L'annonce par le milliardaire Bernard Arnault de son intention de demander la nationalité belge au moment où le gouvernement français envisage de taxer à 75% les plus hauts revenus remet en lumière le caractère fiscalement attractif de la Belgique, "paradis des rentiers".
Si l'on ignore la proportion d'exilés fiscaux parmi les quelque 200.000 Français expatriés en Belgique, ils ne seraient pas plus de quelques milliers, pour la plupart installés dans des quartiers cossus de Bruxelles, et ne tiennent pas à faire parler d'eux.
Alors que les sportifs affectionnent la Suisse, ce sont surtout des membres de familles à l'origine de grands groupes de la distribution, comme Auchan, Carrefour ou Darty, qui ont choisi de résider en Belgique.
Une chose est sûre, nul besoin de changer de nationalité pour bénéficier du régime fiscal belge, car "ce n'est qu'un critère tout à fait secondaire pour déterminer si l'on est taxable en Belgique", souligne Jean-Pierre Magremanne, avocat fiscaliste au cabinet Xirius à Bruxelles.
Ce qui compte avant tout, "c'est la résidence, c'est-à-dire l'endroit à partir duquel on gère sa fortune, là où l'on a ses pantoufles et son compte en banque", résume ce spécialiste interrogé par l'AFP.
D'ailleurs, parmi les exilés fiscaux français, "il n'y en a pratiquement aucun qui a pris la nationalité belge", selon lui.
On se souvient pourtant de la demande de naturalisation de Johnny Hallyday, qui avait fait grand bruit en 2006 et 2007. Il avait alors été soupçonné de vouloir s'installer à Monaco: la nationalité belge lui aurait en effet permis d'échapper aux accords entre Monaco et la France, qui stipulent que les Français résidant dans la Principauté restent soumis aux impôts français.

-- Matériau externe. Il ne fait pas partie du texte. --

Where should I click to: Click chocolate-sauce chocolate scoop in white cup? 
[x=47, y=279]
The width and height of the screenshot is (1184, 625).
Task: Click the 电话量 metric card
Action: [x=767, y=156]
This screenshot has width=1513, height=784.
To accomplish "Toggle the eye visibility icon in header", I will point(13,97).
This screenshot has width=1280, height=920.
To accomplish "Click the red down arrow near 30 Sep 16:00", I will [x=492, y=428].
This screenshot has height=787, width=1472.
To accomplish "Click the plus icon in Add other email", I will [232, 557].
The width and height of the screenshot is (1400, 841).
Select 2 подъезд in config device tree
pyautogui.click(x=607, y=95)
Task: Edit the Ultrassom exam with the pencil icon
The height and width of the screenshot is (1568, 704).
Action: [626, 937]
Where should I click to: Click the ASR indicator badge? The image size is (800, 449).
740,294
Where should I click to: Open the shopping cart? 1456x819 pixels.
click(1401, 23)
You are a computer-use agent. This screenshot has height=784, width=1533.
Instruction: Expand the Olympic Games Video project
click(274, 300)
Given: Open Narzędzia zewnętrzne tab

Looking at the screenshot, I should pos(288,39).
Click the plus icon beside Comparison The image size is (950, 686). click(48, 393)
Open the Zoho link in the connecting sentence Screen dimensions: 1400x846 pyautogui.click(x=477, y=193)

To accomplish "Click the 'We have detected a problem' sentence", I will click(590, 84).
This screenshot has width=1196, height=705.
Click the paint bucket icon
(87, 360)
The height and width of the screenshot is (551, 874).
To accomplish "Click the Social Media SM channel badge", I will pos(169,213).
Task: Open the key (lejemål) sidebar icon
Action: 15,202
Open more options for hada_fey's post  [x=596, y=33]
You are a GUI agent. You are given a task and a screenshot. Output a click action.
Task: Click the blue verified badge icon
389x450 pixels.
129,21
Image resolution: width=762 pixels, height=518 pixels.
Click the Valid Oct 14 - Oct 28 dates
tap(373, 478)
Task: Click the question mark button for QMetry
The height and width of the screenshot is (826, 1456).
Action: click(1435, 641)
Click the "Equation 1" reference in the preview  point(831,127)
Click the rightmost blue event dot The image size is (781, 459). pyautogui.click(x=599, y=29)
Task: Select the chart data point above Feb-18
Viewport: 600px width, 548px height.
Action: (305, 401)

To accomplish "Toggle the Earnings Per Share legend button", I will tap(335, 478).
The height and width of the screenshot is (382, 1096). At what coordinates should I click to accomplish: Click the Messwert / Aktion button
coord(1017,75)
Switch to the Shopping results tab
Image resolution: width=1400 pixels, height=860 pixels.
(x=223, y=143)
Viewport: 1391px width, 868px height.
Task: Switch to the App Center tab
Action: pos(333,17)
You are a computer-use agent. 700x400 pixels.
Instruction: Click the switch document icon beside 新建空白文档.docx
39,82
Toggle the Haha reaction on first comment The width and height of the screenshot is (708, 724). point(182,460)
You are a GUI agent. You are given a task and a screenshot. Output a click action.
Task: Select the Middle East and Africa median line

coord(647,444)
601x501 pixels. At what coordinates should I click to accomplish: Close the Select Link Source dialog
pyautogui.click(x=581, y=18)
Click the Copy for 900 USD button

Mais les autorités belges avaient traîné des pieds, et avant même qu'elles se prononcent, le chanteur avait finalement renoncé.
Si la Belgique, où les revenus du travail sont plus lourdement taxés qu'en France, attire les Français fortunés, c'est parce que "c'est un paradis pour les rentiers", explique M. Magremanne, qui souligne qu'avant tout, "il n'y a pas d'impôt sur la fortune".
Autre avantage non négligeable: "la taxation des plus-values, qui est très élevée en France, c'est zéro ici", résume Alain Lefebvre, interrogé samedi par la RTBF. M. Lefebvre, ancien patron de presse français qui a lancé le magazine "Juliette et Victor" consacré à "l'art de vivre franco-belge", est l'un des rares à reconnaître s'être installé en Belgique pour des raisons fiscales.
En réalité, il existe des cas où les plus-values sont taxées en Belgique, mais "si on réalise une plus-value en vendant des parts de sa société après y avoir consacré des années, c'est considéré comme de la gestion de bon père de famille et il n'y a pas de taxation", précise M. Magremanne.
C'est la raison pour laquelle la France a introduit une "exit tax" afin de dissuader les Français d'aller s'installer en Belgique au moment de transmettre leur entreprise.
Enfin, les droits de succession sont aussi plus avantageux en Belgique pour les biens transmis par "don manuel".
Tous ces avantages font que la proposition de l'ancien président français Nicolas Sarkozy, en mars dernier, de taxer les exilés fiscaux, a créé quelques remous.
L'idée a peut-être fait son chemin chez Bernard Arnault, suppute le fiscaliste Thierry Afschrift, interrogé sur RTL-TVI samedi: "C'était une idée de Sarkozy, mais pourquoi ne serait-elle pas reprise par la gauche française? Et à ce moment-là, il essaie d'anticiper et demande la nationalité belge".
Mais pour que la France puisse taxer les exilés fiscaux, elle devra d'abord renégocier la convention préventive de double imposition signée avec la Belgique, et il est peu probable que celle-ci accepte.
En tout cas le système fiscal belge ne semble pas faire que des heureux: le ministre belge des Affaires étrangères, Didier Reynders, a ainsi affirmé jeudi qu'une "trentaine de milliards d'euros" échapperaient au fisc du royaume, bien à l'abri dans des comptes en Suisse.